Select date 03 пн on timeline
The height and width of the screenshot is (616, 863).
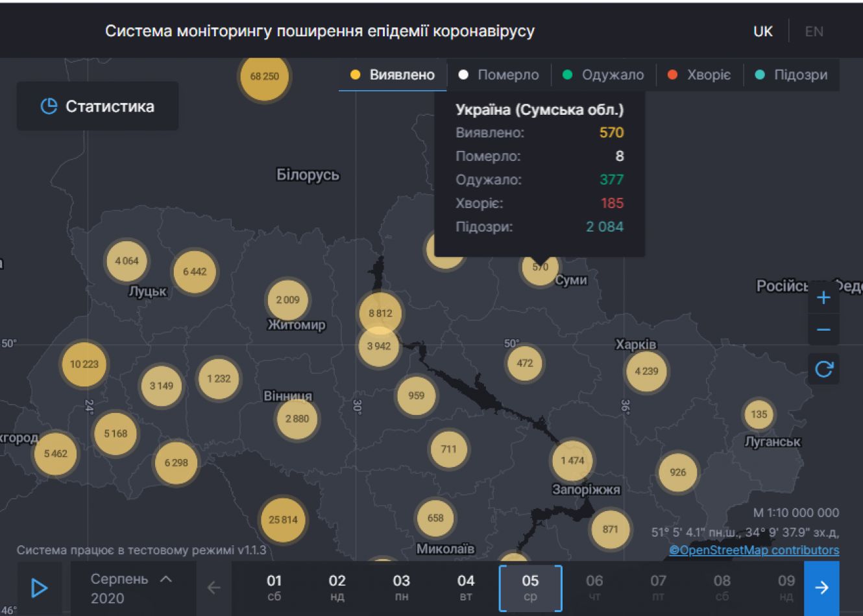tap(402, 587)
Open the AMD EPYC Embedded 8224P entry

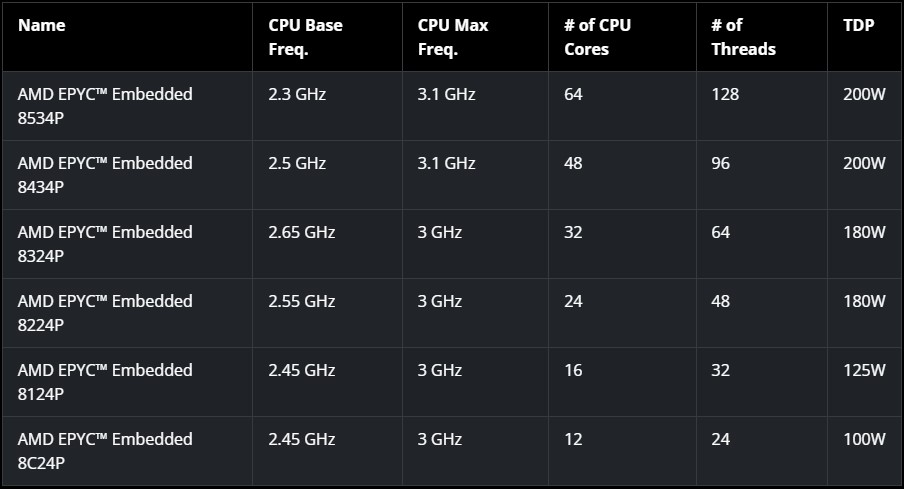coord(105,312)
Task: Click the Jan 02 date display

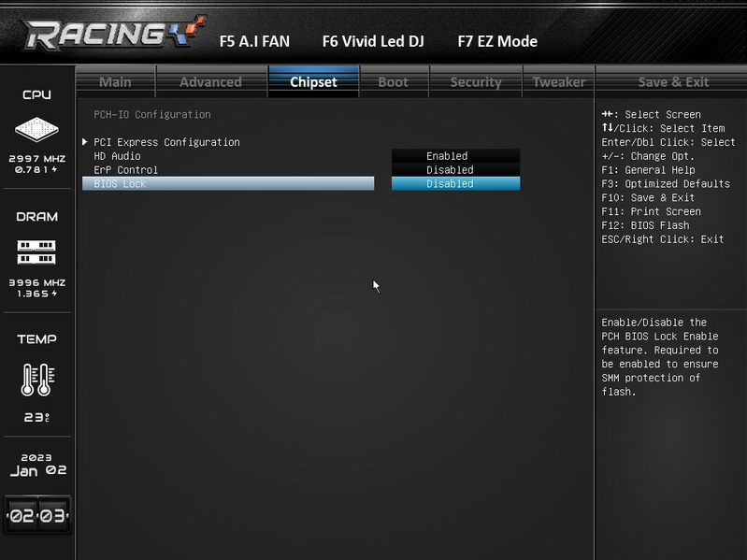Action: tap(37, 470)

...

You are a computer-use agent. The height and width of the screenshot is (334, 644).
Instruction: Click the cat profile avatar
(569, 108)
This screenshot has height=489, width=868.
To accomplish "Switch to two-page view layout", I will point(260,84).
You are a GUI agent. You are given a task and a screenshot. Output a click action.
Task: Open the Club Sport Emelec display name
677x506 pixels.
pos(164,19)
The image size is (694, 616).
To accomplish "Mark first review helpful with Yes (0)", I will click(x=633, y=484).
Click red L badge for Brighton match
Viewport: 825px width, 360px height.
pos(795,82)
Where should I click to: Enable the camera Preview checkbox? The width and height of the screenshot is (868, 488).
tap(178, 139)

## Exercise details
Your answer must be a copy of every line in the data above that holds the string "will".

## Task result
To accomplish "Switch to two-page view layout", I will point(260,84).
To accomplish "Mark first review helpful with Yes (0)", I will click(x=633, y=484).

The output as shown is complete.